Weather is the main way that nature touches us. Even if you live in a city, the weather affects you. One of my favorite things about living in the country is how big of a character the weather is in my life, in the lives of all my friends and neighbors. It’s something we all share, and yet it affects us differently—where Justin’s snowdrifts pile up is different from where mine do, but both of us have blocked windows.
That being said, February is not an easy time to be alive in the northern hemisphere. It’s cold, it can be dark for days. Which is why, two years ago, I created something called Patti Smith Month. It started when I decided to reread her book “Just Kids,” because my friend Scott had gone to the St Mark’s bookstore in search of it (we had recently seen Patti Smith do a reading there in frigidicecold winter). When he got to the bookstore, he couldn’t find it anywhere. He wanted to buy it because I’d told him how much I love it, and because we both loved the way Patti Smith looked at her reading, with her boyish body and her black beanie. We both loved what she said.
He finally asked a clerk at the front of the bookstore where he could find “Just Kids.” In my head, she looked at him like he was an Effing Idiot (because this is how clerks look at you because you ARE one and also they’re tired) (I’ve been there), and said “Her books are all in the back, next to her.”
Patti Smith was in the store at that very moment signing books. Instead of buying the book for himself, he bought me a copy, which he had her inscribe. This is one of my most prized possessions.
As I read this book two years ago, it lit all those little flames inside of me. Some of those flames have to do with being an artist, which has practically become a dirty word these days. Some of those flames have to do with the talismanic powers that we all have to instill our lives with meaning. Some of those flames have to do with wearing menswear and necklaces. Suffice to say: that book is a world I need.
And so I decided that every February, I would re-read it. That’s the beginning. That’s the kindling. Because when I reread it, I relive and remember my own dedication to art-making. I am reminded. I am refreshed. I refurbish my altars and don my Patti Smith shirt, the only shirt with a face on it I’d ever wear. I drink tea in the dark nighttime house and tear up pages of notebooks with words. Sometimes I commit to writing more letters, or revising a long piece, or improving the art on my wall.
This year, I will write a poem every day for the month of February. I will write a letter to a new penpal in the hopes that she wants to write back. I am in the process of beginning an exciting new literary project with a friend of mine, so that will come to fruition, too. I don’t know what else will happen. Patti Smith Month is about saying, I am a maker. And: there is no time but the present.

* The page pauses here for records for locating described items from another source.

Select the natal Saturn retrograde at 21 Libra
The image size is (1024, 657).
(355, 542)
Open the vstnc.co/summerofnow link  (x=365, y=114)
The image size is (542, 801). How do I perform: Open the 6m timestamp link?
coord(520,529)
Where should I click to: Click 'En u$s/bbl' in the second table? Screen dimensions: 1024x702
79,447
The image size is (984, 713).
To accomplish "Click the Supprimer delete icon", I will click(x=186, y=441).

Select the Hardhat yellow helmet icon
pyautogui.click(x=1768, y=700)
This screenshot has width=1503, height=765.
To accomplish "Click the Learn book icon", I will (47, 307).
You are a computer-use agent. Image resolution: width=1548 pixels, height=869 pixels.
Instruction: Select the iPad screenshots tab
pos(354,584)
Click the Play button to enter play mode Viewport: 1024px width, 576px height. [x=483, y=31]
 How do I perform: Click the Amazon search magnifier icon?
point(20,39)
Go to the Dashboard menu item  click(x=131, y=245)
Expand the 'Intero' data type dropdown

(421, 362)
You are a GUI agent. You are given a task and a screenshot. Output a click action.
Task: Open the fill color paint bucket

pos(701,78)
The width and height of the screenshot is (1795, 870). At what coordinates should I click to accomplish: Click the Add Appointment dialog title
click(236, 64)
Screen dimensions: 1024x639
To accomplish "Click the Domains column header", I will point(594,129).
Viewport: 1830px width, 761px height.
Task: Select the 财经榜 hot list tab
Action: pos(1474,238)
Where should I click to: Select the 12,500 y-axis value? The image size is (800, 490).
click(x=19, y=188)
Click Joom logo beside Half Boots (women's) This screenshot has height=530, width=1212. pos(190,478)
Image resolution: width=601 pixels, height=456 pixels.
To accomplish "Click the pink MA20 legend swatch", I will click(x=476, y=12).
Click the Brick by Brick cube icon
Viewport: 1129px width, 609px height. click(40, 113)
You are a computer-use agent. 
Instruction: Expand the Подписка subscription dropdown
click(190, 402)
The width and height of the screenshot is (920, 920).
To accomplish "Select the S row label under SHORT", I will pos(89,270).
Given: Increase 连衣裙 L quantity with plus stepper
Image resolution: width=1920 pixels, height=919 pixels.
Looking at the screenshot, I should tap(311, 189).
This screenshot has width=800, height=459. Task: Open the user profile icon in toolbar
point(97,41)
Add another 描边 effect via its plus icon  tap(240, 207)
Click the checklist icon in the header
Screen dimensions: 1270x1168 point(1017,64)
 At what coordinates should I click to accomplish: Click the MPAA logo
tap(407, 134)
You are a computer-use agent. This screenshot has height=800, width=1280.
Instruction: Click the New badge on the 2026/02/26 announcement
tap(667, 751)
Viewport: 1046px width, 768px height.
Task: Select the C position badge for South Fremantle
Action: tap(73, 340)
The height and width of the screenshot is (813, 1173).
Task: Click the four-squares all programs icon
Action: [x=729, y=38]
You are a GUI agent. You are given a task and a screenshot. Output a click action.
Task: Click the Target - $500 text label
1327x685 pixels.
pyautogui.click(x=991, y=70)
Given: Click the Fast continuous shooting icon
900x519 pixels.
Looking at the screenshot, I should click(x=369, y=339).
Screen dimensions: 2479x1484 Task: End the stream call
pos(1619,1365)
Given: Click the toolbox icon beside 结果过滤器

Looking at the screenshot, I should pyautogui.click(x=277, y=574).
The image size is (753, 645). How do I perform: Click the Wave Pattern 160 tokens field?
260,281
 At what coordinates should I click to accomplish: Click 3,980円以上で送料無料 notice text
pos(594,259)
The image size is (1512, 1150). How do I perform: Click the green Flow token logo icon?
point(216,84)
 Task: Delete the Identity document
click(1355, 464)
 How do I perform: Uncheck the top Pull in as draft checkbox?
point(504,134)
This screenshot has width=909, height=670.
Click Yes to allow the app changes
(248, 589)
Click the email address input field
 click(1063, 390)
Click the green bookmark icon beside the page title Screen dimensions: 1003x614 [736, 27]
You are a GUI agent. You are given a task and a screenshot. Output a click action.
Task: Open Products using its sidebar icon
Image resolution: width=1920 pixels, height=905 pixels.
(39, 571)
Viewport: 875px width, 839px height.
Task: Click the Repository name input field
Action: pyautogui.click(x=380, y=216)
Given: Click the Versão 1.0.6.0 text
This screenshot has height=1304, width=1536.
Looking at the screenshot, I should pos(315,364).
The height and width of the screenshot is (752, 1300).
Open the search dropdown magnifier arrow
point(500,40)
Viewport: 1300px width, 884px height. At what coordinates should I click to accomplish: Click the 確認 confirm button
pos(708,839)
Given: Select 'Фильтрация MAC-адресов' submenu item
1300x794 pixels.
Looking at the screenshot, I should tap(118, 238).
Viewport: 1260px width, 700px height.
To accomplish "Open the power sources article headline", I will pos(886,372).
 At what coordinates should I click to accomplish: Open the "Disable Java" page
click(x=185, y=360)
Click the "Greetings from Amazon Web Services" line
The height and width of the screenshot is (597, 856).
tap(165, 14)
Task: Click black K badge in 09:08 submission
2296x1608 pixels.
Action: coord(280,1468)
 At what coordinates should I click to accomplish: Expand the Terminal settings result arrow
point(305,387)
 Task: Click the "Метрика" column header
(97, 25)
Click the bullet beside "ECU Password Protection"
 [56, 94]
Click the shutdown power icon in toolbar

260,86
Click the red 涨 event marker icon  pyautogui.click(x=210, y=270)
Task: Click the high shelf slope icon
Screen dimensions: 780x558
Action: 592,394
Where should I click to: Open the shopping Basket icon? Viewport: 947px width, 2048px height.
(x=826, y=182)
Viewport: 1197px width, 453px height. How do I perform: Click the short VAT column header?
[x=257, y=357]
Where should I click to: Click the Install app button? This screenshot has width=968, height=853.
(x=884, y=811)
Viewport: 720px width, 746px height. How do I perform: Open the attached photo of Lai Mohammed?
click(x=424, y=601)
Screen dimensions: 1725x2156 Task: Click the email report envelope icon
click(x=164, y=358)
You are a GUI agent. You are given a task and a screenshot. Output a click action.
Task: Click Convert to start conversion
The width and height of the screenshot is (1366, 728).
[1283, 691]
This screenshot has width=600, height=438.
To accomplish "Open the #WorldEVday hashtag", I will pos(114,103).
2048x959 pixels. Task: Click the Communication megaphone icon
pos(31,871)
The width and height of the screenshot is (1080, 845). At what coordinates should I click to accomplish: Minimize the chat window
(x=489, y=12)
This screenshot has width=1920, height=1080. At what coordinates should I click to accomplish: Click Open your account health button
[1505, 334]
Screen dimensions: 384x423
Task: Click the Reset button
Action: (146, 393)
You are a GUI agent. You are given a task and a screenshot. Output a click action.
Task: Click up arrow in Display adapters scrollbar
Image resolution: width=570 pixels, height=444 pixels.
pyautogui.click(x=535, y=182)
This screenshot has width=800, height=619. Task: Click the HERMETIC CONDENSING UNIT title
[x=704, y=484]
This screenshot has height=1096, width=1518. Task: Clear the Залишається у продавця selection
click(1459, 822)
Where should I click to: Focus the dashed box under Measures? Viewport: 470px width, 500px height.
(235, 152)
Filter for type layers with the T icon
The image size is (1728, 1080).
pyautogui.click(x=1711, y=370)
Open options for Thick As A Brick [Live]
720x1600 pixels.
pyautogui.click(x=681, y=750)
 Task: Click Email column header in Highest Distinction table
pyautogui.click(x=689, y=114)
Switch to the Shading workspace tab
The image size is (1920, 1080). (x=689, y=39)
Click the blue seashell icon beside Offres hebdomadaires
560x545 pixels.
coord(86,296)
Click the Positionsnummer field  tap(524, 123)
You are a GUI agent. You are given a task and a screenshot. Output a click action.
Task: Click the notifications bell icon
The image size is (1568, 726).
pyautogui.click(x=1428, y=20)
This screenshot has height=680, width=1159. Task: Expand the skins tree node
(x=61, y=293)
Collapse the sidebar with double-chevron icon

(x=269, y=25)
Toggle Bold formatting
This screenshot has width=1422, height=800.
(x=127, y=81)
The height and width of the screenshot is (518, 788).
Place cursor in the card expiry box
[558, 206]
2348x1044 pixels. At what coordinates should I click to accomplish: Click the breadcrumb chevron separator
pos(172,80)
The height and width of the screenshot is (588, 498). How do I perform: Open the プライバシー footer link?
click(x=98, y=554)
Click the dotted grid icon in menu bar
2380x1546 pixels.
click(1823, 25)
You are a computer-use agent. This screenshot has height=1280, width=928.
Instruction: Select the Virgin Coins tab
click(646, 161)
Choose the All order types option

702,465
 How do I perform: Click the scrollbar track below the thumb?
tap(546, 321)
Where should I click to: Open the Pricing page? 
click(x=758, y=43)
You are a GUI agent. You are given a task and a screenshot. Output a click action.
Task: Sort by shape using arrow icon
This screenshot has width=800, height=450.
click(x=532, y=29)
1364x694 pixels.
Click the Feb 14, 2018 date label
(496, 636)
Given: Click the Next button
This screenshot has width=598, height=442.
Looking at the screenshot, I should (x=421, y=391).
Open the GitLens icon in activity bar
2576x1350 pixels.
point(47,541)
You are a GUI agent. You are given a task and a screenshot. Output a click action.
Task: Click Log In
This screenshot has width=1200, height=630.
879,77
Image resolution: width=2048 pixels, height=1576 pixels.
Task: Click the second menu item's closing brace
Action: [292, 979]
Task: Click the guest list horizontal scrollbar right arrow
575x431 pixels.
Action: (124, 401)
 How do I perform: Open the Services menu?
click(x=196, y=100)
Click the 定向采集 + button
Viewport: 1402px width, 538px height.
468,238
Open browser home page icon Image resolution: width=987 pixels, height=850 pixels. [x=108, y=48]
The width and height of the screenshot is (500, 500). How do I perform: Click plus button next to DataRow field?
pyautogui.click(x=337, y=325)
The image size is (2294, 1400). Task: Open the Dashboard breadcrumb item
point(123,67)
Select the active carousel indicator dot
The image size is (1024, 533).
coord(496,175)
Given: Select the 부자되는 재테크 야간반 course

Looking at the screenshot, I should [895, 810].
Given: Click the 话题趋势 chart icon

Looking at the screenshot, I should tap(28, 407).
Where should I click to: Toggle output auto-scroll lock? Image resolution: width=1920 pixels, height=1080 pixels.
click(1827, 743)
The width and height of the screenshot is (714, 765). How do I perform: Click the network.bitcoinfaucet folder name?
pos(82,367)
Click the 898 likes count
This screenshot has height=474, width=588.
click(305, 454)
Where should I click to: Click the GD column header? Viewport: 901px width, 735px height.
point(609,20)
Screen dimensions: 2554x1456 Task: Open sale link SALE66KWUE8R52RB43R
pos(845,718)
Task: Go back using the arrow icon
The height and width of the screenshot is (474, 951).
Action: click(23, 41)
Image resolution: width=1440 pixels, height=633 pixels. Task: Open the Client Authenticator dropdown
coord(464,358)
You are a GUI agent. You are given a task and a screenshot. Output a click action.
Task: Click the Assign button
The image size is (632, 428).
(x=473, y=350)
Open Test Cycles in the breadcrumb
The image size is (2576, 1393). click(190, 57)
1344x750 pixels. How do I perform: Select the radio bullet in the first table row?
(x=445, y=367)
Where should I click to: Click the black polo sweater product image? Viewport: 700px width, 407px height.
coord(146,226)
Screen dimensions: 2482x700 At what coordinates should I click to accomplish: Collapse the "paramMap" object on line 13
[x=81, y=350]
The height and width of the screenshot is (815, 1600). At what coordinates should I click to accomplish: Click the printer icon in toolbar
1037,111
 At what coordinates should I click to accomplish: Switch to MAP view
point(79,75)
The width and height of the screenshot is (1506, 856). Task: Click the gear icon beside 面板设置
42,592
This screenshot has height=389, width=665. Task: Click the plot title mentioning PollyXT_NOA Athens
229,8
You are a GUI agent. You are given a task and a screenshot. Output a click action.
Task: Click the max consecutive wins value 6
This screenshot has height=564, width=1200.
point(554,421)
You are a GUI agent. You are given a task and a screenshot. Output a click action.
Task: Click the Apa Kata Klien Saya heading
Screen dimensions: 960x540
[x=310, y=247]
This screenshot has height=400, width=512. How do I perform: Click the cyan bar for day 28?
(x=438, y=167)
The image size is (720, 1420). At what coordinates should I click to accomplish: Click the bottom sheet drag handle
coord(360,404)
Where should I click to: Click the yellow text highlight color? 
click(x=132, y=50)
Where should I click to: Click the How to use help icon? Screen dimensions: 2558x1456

I believe Patti Smith Month is one of my best ideas. Not only because what it inspires, but because in making February a special month for myself, I have improved my own life. Patti Smith Month is the opposite of complaining about Feburary. It means I look forward to February and the way I’ll spend the month leaning in to the artistry inside me. Remember how environmentalists sometimes tell you that you’re either part of the solution or you’re part of the problem? I disagree. You are both the problem and the solution. So even if Patti Smith Month isn’t what will make your own personal February awesome, find out what will. Then buy yourself a t-shirt and get to work.